The year 2023 was a pretty rough one for the sport of horse racing, and there was little to suggest that this year would be any different. The sport seems to be caught in a downward spiral as we move from one crisis to another and are left to wonder “what next?”

So far this year, the answer to that question is that maybe things will be better in 2024 than we might have thought. There have been several recent positive developments for the sport, many of them having to do with state governments investing in the game's future.

We learned last week that the New Jersey Senate joined the state's Assembly in passing a bill that would extended a $10-million annual purse subsidy through 2029. Governor Phil Murphy is expected to sign the bill. New Jersey is one of only a handful of states where the racing industry does not receive revenue from gaming. Without the $10 million, Monmouth's purses wouldn't be large enough to compete with tracks in neighboring states. According to the Daily Racing Form, Monmouth distributed $31 million in purses over 56 live racing days, for an average of $553,000 a day, the highest in its history, with one-third of that money coming from the subsidy.

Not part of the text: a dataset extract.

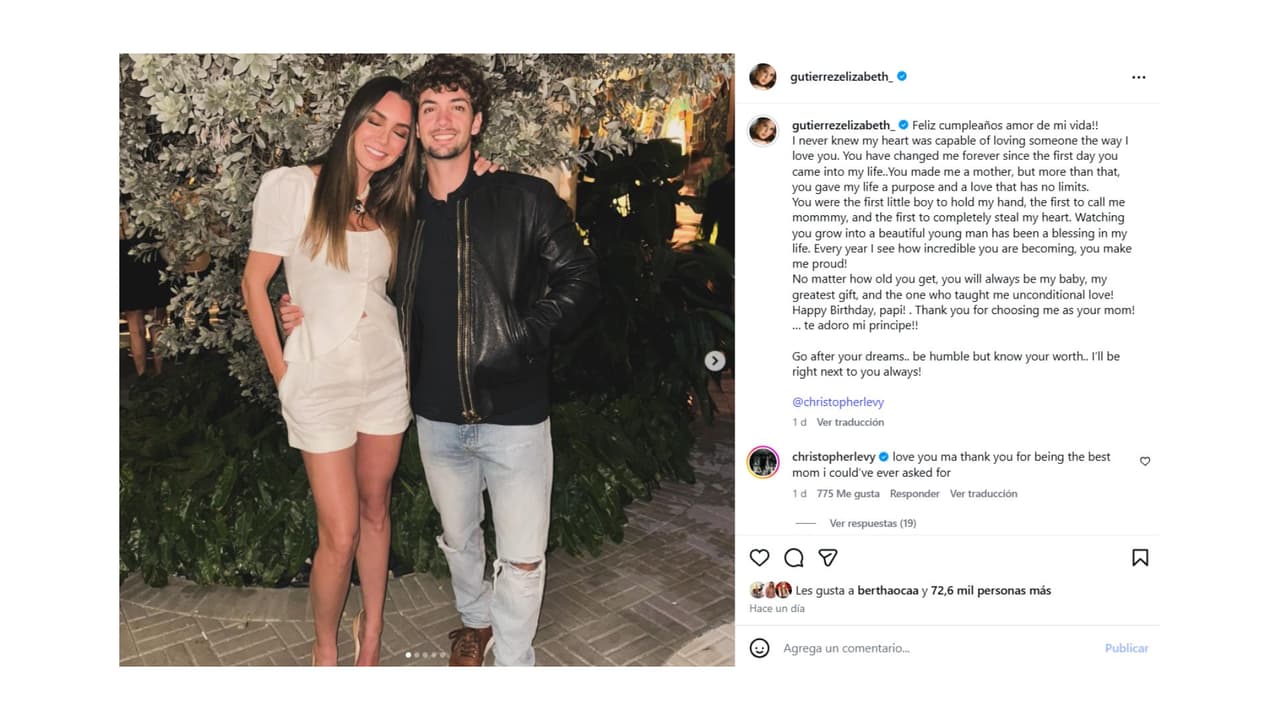Share post via paper plane icon
This screenshot has width=1280, height=720.
[x=828, y=558]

It wasn't that long ago that Monmouth was operated by the state and then Governor Chris Christie threatened to shut the track down. In 2011, he said that Monmouth would “disappear” if private management wasn't put in place at the state-owned facility.

The news out of New Jersey was just the latest example of a state government showing that it believes in the future of the sport. In Maryland, Governor Wes Moore endorsed a plan authored by the Maryland Thoroughbred Operating Authority that will overhaul racing in Maryland. The proposal, which is dubbed “Pimlico Plus,” would mean a re-envisioned Pimlico site, with a new clubhouse, stables for 700 horses, a 1,000-seat event space, 2,000-car parking garage, veterinary facilities, a possible hotel and other new amenities. Laurel will close once the new Pimlico is ready to open for business and a new training facility will be built at a site that has yet to be determined.

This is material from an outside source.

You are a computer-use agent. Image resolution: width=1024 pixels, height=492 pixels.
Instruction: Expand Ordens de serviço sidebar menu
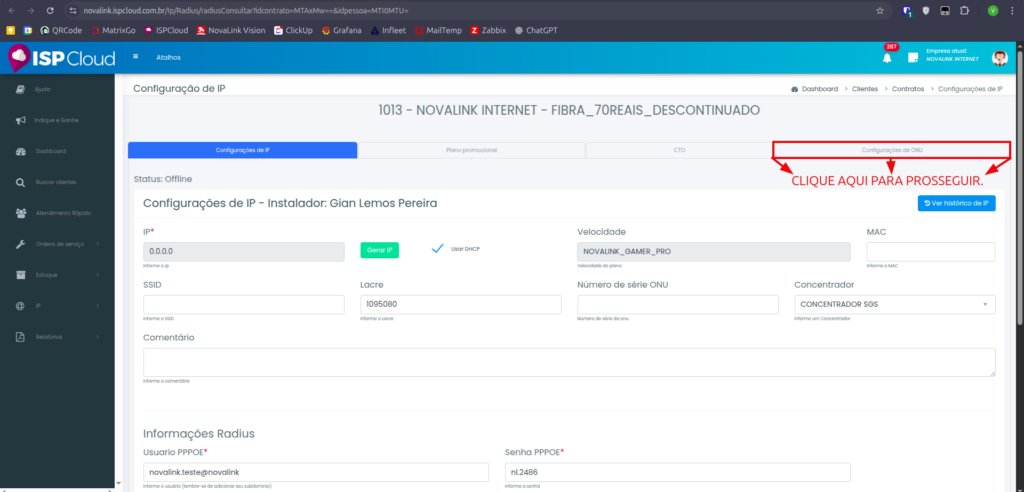coord(60,244)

Pimlico Plus has a hefty price tag. According to the Baltimore Banner, the new Pimlico will cost between $274 million and $284 million, while the new training facility would cost about $113 million. In 2020, the Maryland General Assembly approved the sale of $375 million in bonds for capital improvements for Pimlico and Laurel. The projects that were on the table at the time stalled, but the $375 million is still available and, with legislative approval, can be used to rebuild Pimlico.

The deal would require 1/ST Racing and Gaming, which owns Pimlico Race Course and Laurel Park, to transfer ownership of Pimlico to the state, and for 1/ST Racing to cede control of its day-to-day Thoroughbred operations to a non-profit entity as of Jan. 1, 2025. The non-profit entity would be structured so that it is similar to the New York Racing Association. 1/ST Racing will retain the rights to the GI Preakness S. and the GII Black-Eyed Susan S., which it would license to the non-profit operating authority.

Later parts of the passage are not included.